▶ CONSIGNES:
• a. Dans le texte consacré à Enzo, Simone, Alida et Samuele, en quelle année naît Andrea, le premier fils ?
• b. Rédigez la suite du texte consacré à Enzo, Simone, Alida et Samuele, en reprenant après sa dernière phrase.

▶ TEXTE FOURNI:
Enzo, Simone, Alida et Samuele

DEMANDER TOUT
Pendant leurs années de mariage, l’amitié avec « les enfants de don Giussani », comme dit Alida, ne les a jamais abandonnés. En 1999 naît leur premier fils, Andrea, qui a une malformation du cœur. Ils partent en urgence pour Catania : leur enfant vit pendant quelque semaines et ils sont accueillis par une famille du mouvement qu’ils ne connaissaient pas. « Ils nous ont donné les clés de leur maison. A nous, de parfaits étrangers, raconte Alida : Un amour aussi gratuit est un regard d’amour sur toi ».

(Enregistrements conservés)
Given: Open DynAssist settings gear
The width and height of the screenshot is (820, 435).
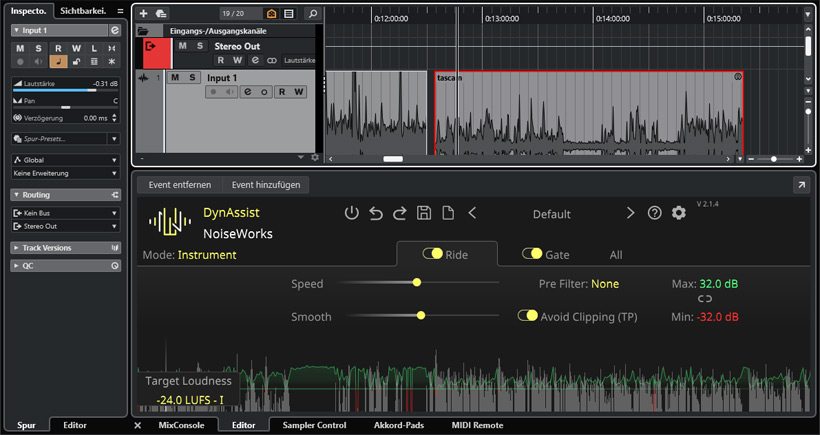Looking at the screenshot, I should (679, 213).
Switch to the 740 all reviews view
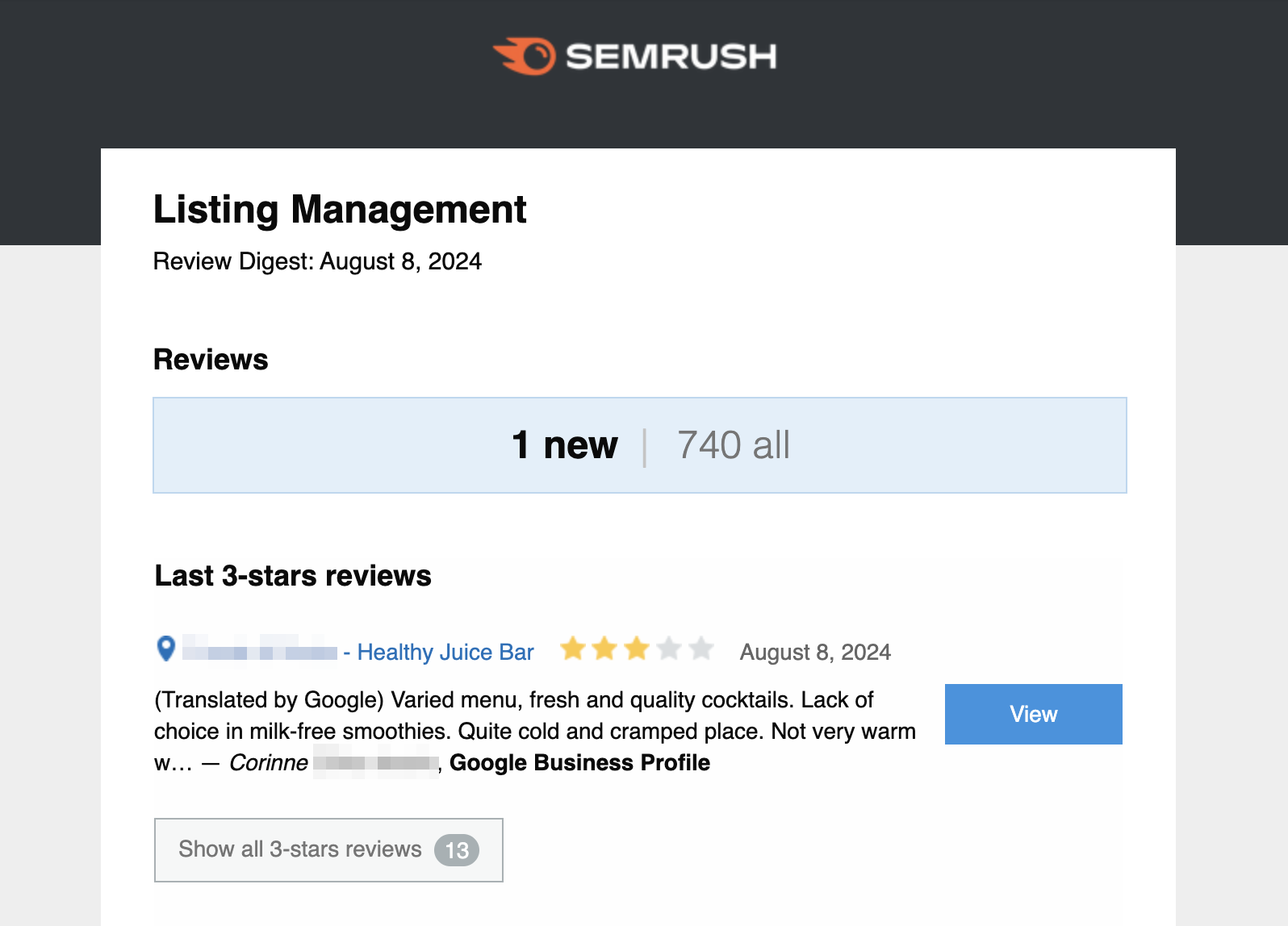 (x=733, y=444)
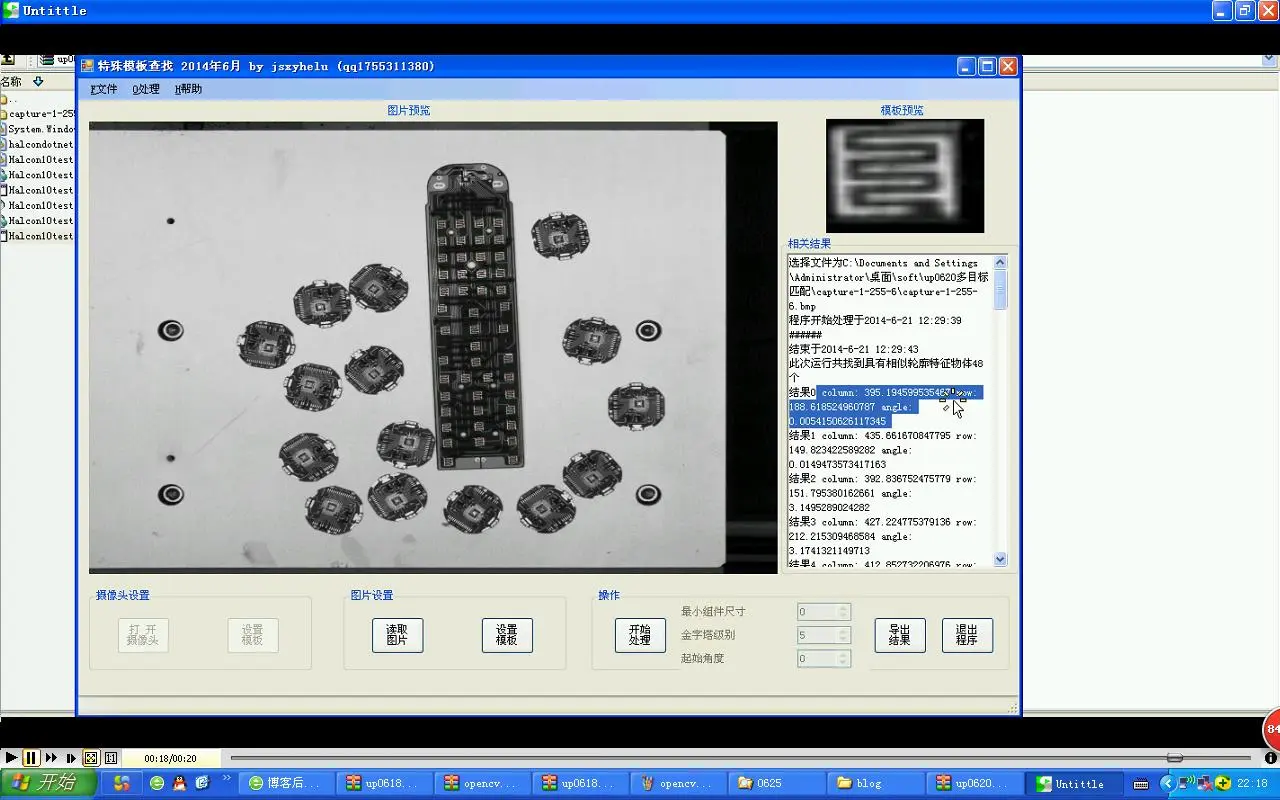Click the frame-step icon in player
Image resolution: width=1280 pixels, height=800 pixels.
coord(70,758)
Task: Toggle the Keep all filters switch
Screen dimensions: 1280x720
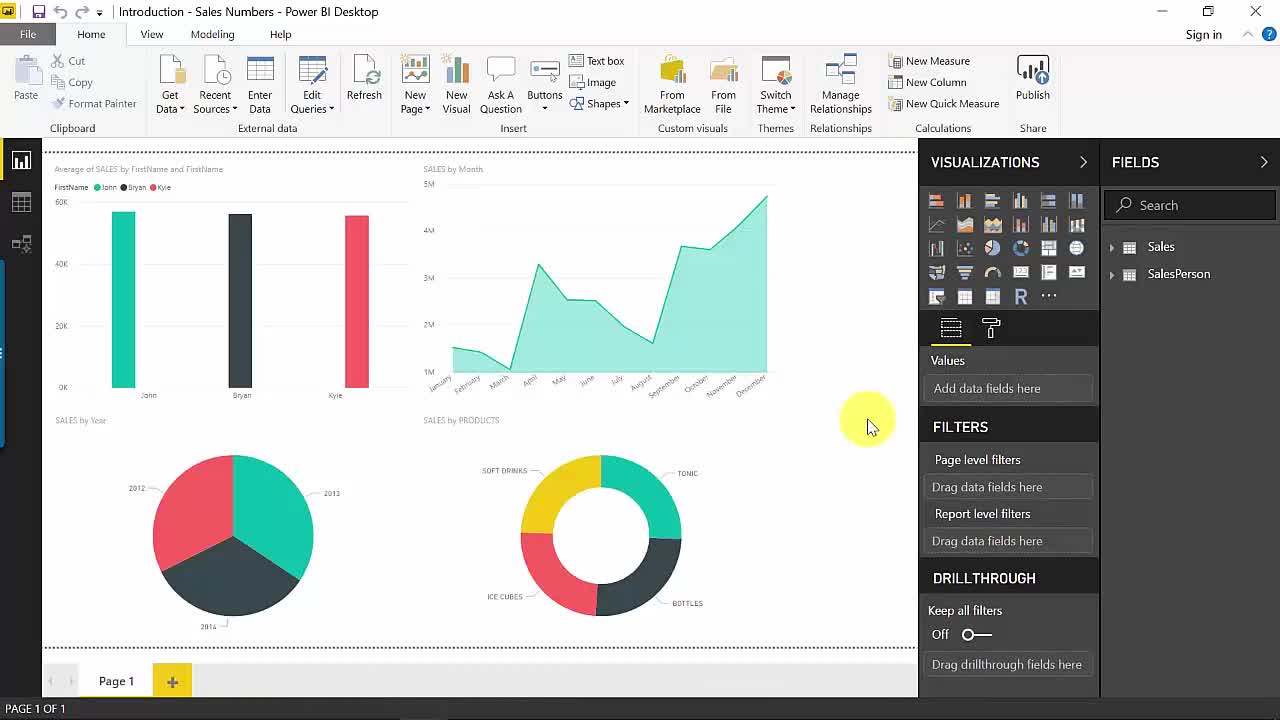Action: [x=976, y=634]
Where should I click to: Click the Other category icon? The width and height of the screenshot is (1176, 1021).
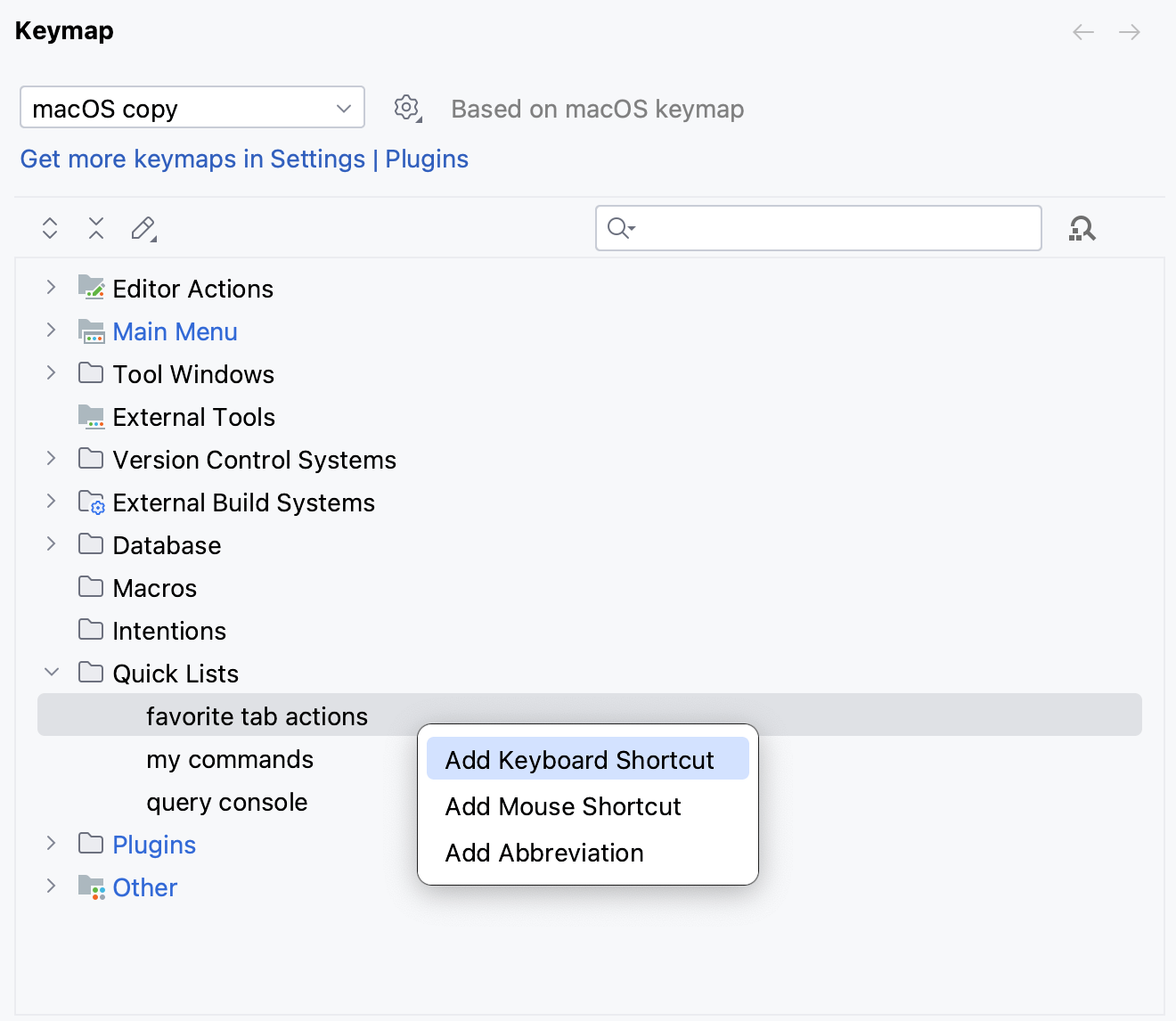point(92,886)
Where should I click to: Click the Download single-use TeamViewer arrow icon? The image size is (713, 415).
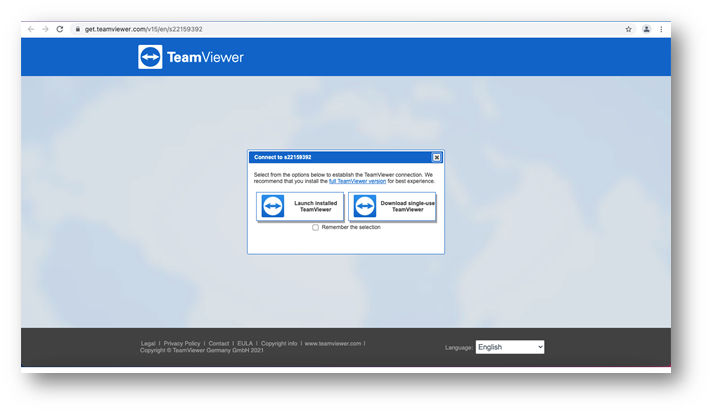click(x=365, y=206)
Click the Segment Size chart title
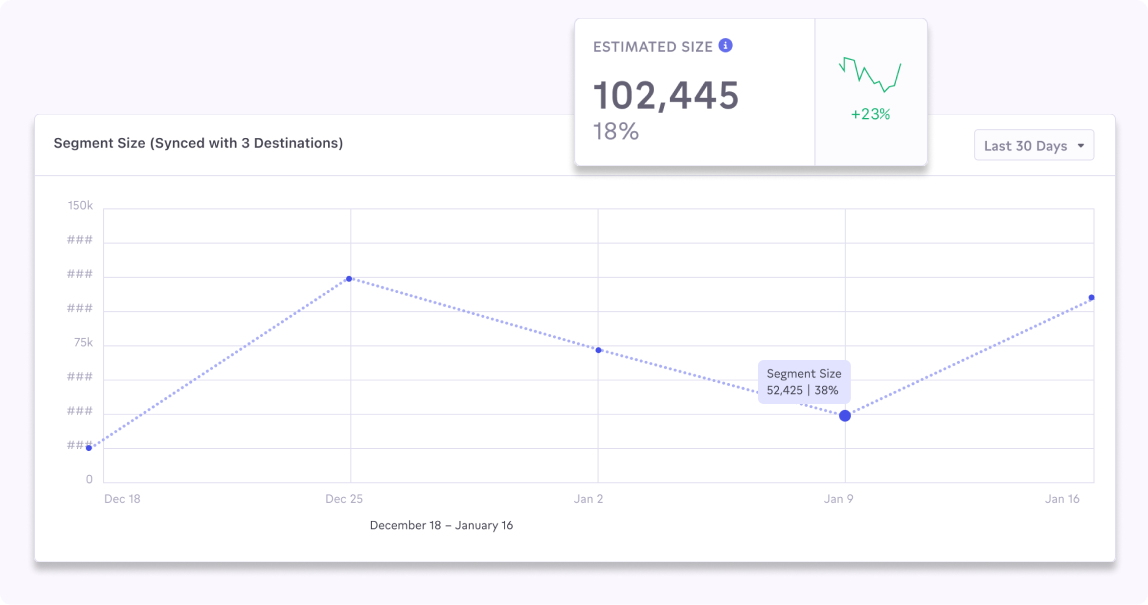Image resolution: width=1148 pixels, height=605 pixels. pos(198,143)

▶ RÉPONSES NUMÉROTÉES:
• a. En 1999.

• b.
Les vacances de la communauté sont plus agitées : au restaurant, le soir, tout le monde parle à haute voix, les plats se font attendre, la confusion grandit et aussi l’agitation de leur fils Samuele, qui se jette par terre en hurlant. Enzo empoigne Samuel et le porte dans sa chambre. Il est affamé et épuisé. « Je me disais : 'Il n’y en a pas un qui voit quelque chose ? Quelqu’un qui bougerait le petit doigt pour rendre ce repas plus humain ? 'Au fond de moi, j’étais furieux ». A un moment donné, il entend frapper à la porte. C’est Alfonso, qui tient dans ses bras sa dernière-née. « Il me dit : 'Je ne sais pas ce que je peux faire pour toi, mais je ne te quitte pas'. Et moi : 'Tout va bien, redescends, ta femme t’attend'. 'Non, je reste avec toi, on mangera après'. J’avais devant moi le Christ en chair et en os. J’ai béni ces vacances et toute cette compagnie ».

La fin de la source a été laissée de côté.